All homeowners know how household expenses can really add up. However, many don’t understand all of the tax deductions they are eligible for. Knowing the types of home-related tax deductions you are eligible for can save you a great deal of money come tax season. With the 2012 tax filing deadline just days away, brush up on your knowledge of tax-related deductions so you can make the most of your home-related deductions this year.
The three most common deductions for homeowners this year include mortgage interest, mortgage insurance premiums and property taxes. Here’s the lowdown on what can be deducted:
Mortgage Interest- According to the IRS.gov homeowners can deduct any mortgage interest they’ve paid last year. Keep in mind that any amount you paid towards your premium is not tax deductible- only the interest. Mortgage interest is the amount you pay your lender to compensate them for funding your loan. To find out how much mortgage interest you’ve paid contact your lender and ask them for a statement showing how much interest you paid during the tax year in question. Most lenders will automatically send you one at the beginning of each year.

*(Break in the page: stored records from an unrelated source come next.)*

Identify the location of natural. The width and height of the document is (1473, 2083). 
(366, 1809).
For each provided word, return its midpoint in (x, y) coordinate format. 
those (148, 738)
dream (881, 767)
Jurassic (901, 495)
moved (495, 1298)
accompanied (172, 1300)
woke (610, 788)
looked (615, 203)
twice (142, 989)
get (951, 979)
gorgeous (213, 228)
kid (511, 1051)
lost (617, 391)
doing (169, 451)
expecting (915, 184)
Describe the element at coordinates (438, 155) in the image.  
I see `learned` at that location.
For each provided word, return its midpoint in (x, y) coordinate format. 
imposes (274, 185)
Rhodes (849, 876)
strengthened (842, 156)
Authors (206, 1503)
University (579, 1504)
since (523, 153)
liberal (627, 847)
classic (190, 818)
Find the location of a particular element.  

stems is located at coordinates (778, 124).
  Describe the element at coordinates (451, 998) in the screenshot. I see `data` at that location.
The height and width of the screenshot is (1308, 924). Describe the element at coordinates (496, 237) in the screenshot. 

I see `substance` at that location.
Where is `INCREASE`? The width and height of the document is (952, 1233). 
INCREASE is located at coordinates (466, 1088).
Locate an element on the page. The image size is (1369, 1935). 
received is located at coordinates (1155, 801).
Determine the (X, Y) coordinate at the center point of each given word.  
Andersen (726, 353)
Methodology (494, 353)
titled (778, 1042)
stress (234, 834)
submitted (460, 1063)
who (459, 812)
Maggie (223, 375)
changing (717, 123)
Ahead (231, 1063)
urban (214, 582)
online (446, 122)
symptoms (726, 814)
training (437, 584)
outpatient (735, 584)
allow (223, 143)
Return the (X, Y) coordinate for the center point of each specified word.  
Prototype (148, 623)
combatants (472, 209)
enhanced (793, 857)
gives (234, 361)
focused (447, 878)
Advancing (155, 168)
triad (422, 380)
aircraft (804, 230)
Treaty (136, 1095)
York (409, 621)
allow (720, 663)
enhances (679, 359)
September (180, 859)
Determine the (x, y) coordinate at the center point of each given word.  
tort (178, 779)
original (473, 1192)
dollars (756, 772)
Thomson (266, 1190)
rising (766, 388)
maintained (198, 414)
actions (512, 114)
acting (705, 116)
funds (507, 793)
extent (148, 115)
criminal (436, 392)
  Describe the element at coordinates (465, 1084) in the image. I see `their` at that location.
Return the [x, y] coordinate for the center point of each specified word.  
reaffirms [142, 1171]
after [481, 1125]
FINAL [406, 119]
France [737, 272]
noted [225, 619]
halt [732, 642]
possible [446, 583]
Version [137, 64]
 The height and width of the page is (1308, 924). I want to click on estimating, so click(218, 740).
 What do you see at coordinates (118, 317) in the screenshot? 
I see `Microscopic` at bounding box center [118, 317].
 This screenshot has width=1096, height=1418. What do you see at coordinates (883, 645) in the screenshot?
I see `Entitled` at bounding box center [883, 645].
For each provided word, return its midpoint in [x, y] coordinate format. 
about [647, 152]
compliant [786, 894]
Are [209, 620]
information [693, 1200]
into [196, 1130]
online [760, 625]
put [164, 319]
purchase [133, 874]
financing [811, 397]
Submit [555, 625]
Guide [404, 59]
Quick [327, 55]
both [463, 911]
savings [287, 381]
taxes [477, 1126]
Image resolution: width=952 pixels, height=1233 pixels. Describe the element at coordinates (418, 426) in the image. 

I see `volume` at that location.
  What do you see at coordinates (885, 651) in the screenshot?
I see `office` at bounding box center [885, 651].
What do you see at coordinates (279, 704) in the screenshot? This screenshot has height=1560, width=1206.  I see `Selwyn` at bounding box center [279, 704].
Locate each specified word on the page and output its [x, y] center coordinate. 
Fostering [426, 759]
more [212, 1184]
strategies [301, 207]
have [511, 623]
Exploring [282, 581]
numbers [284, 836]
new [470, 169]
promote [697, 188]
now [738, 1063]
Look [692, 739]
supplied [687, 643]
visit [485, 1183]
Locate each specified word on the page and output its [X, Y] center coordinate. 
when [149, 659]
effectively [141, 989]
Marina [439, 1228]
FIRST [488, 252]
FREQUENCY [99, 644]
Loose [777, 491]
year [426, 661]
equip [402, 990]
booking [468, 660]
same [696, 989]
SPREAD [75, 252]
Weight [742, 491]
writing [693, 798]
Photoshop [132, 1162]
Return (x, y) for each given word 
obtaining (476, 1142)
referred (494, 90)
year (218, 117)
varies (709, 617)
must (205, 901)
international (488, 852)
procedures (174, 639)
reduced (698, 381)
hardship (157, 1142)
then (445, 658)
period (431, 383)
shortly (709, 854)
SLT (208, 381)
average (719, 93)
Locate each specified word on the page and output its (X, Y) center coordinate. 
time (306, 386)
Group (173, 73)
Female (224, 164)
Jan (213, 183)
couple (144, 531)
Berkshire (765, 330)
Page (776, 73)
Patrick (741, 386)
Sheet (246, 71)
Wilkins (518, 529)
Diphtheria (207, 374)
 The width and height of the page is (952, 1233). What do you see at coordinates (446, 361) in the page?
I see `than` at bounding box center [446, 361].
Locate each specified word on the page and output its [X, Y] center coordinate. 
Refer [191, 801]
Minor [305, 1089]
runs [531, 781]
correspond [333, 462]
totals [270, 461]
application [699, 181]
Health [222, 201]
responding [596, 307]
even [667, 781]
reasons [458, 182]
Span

Mortgage Insurance Premiums (PMI)- Allowed deductions change frequently however for the 2011 tax year the IRS is allowing homeowners to deduct anything they have paid in mortgage insurance premiums or PMI (personal mortgage insurance). PMI is an insurance premium that mortgage holders pay to insure their loan. Most lenders require mortgage holders to pay PMI if they put less than 20 percent down on their home. This protects the lender in the event the homeowner defaults on their loan.
Property Taxes- The amount you pay for property taxes is also tax deductible. Most people escrow their property taxes with their mortgage payment similar to their homeowners insurance premiums. Unlike homeowners insurance premiums however, the amount paid towards property taxes can be deducted from your income taxes.